▶ [Directions]: Please restate word for word each line from the one containing "The height and width of the screenshot is (474, 659)." to the last line of the records below, and drop the pictures.

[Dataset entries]
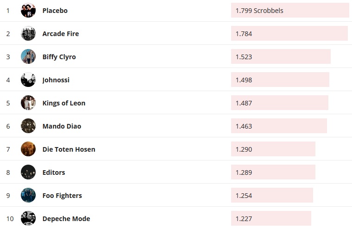This screenshot has height=228, width=352.
Task: Click the 1.784 scrobble count bar
Action: [x=289, y=33]
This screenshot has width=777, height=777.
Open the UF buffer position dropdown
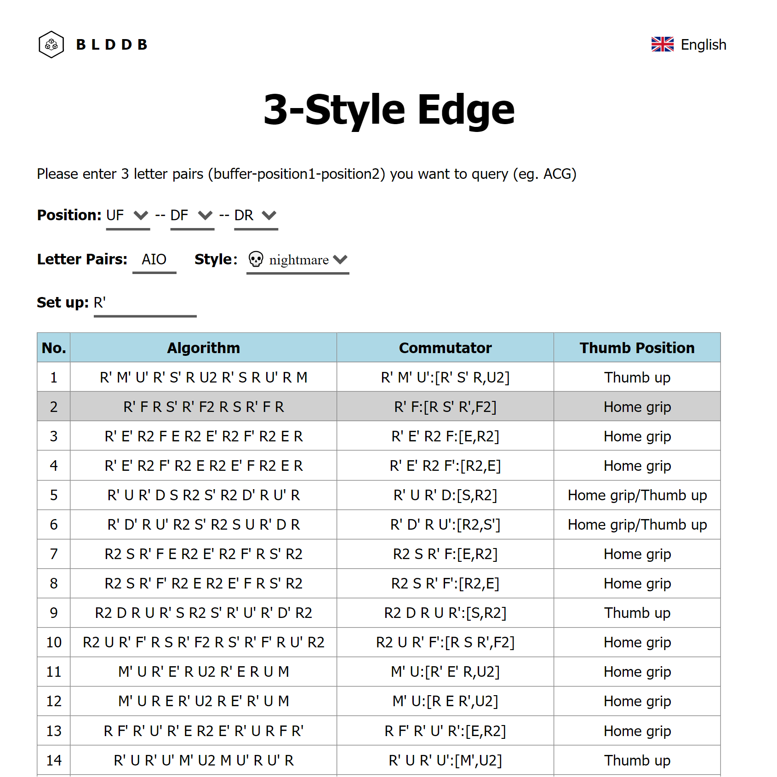128,216
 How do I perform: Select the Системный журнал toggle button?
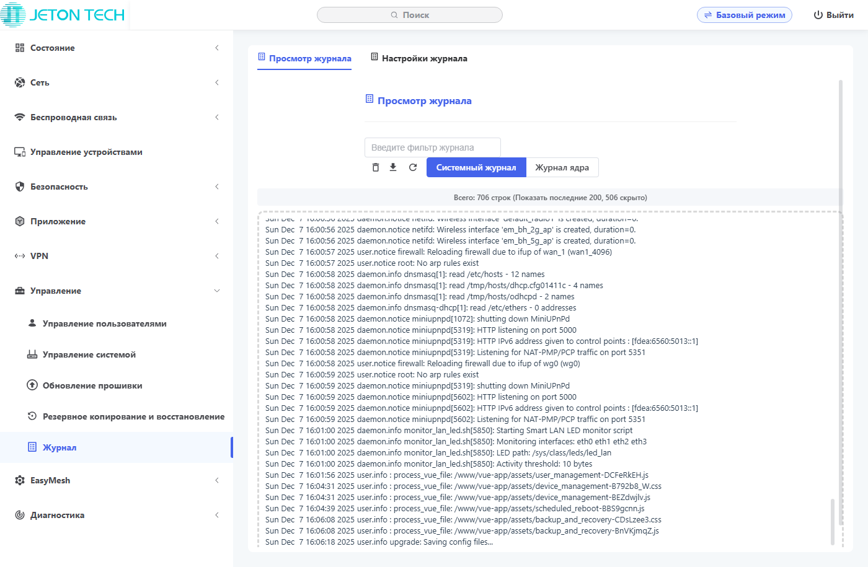point(476,167)
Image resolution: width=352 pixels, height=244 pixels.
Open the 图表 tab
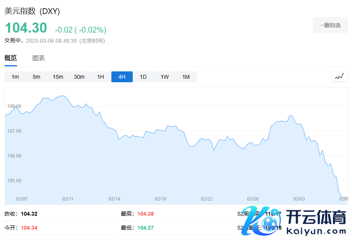pyautogui.click(x=38, y=58)
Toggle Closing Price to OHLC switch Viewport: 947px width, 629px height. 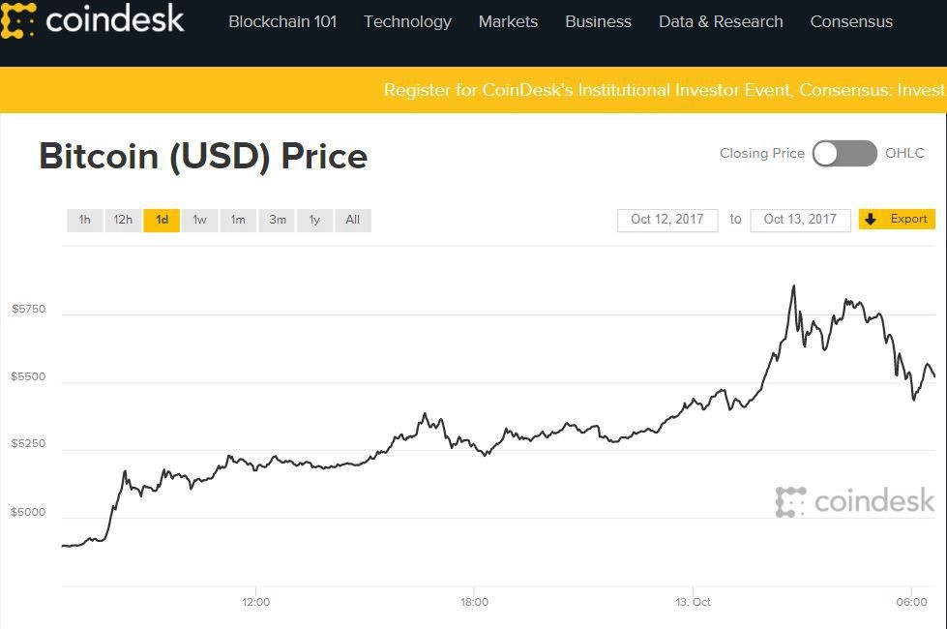[843, 154]
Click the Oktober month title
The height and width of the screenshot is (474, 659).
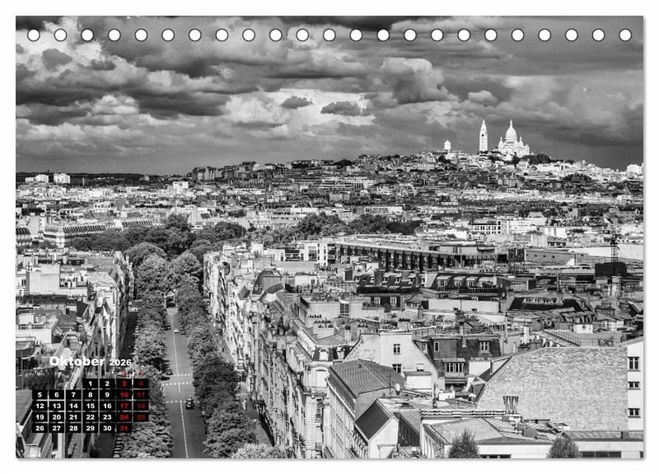pyautogui.click(x=77, y=362)
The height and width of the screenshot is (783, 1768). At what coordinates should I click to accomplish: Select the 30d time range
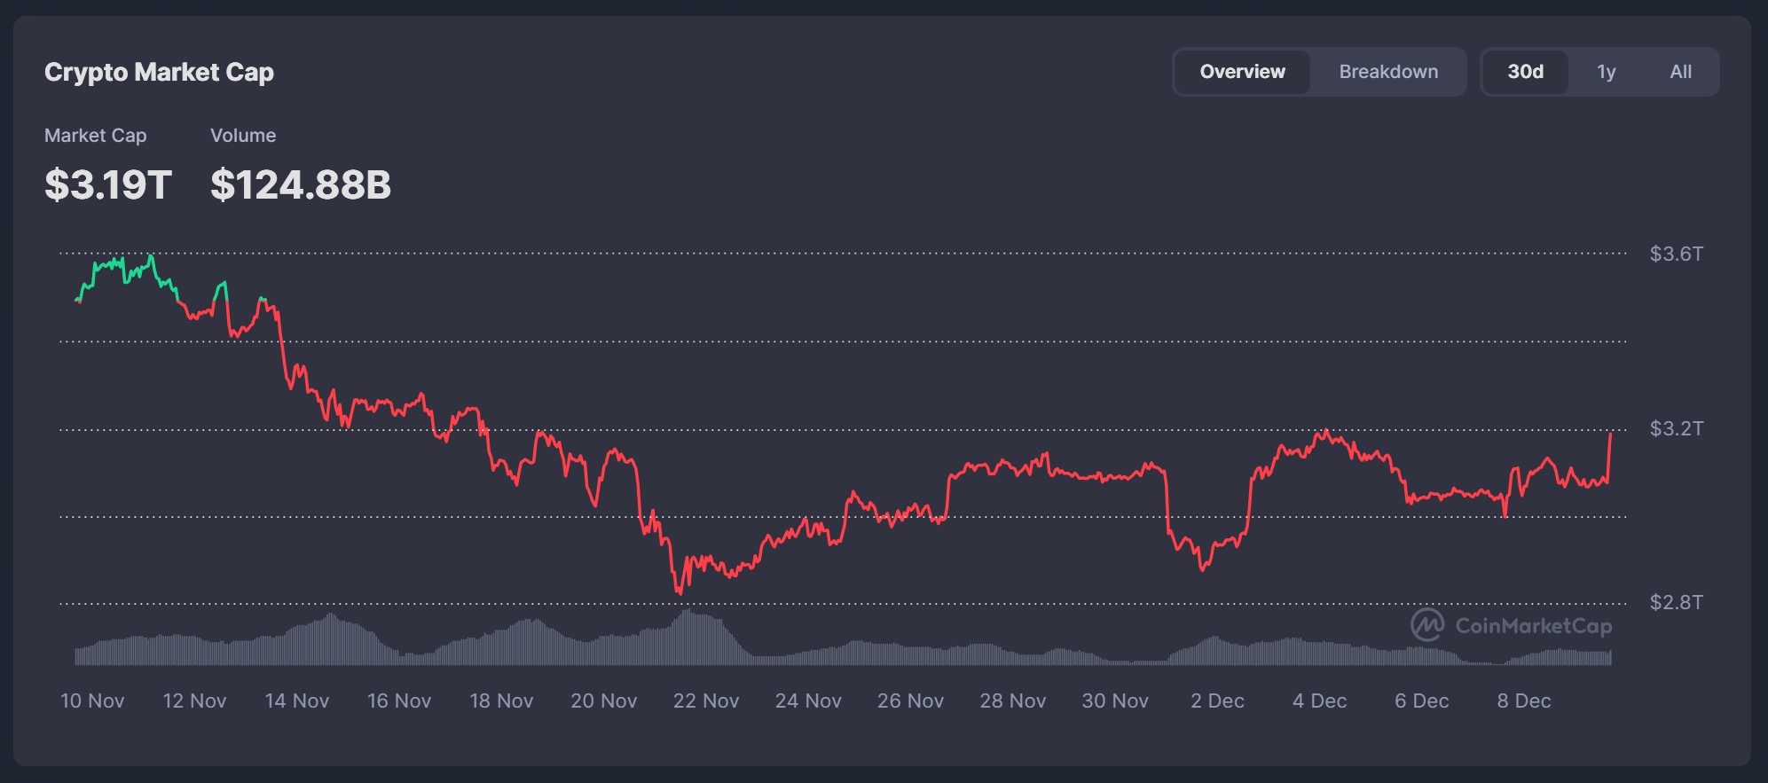(1525, 72)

▶ [Answer section]:
The height and width of the screenshot is (474, 659).
pyautogui.click(x=77, y=362)
The height and width of the screenshot is (783, 1768). At what coordinates should I click to accomplish: Select the 30d time range
(1525, 72)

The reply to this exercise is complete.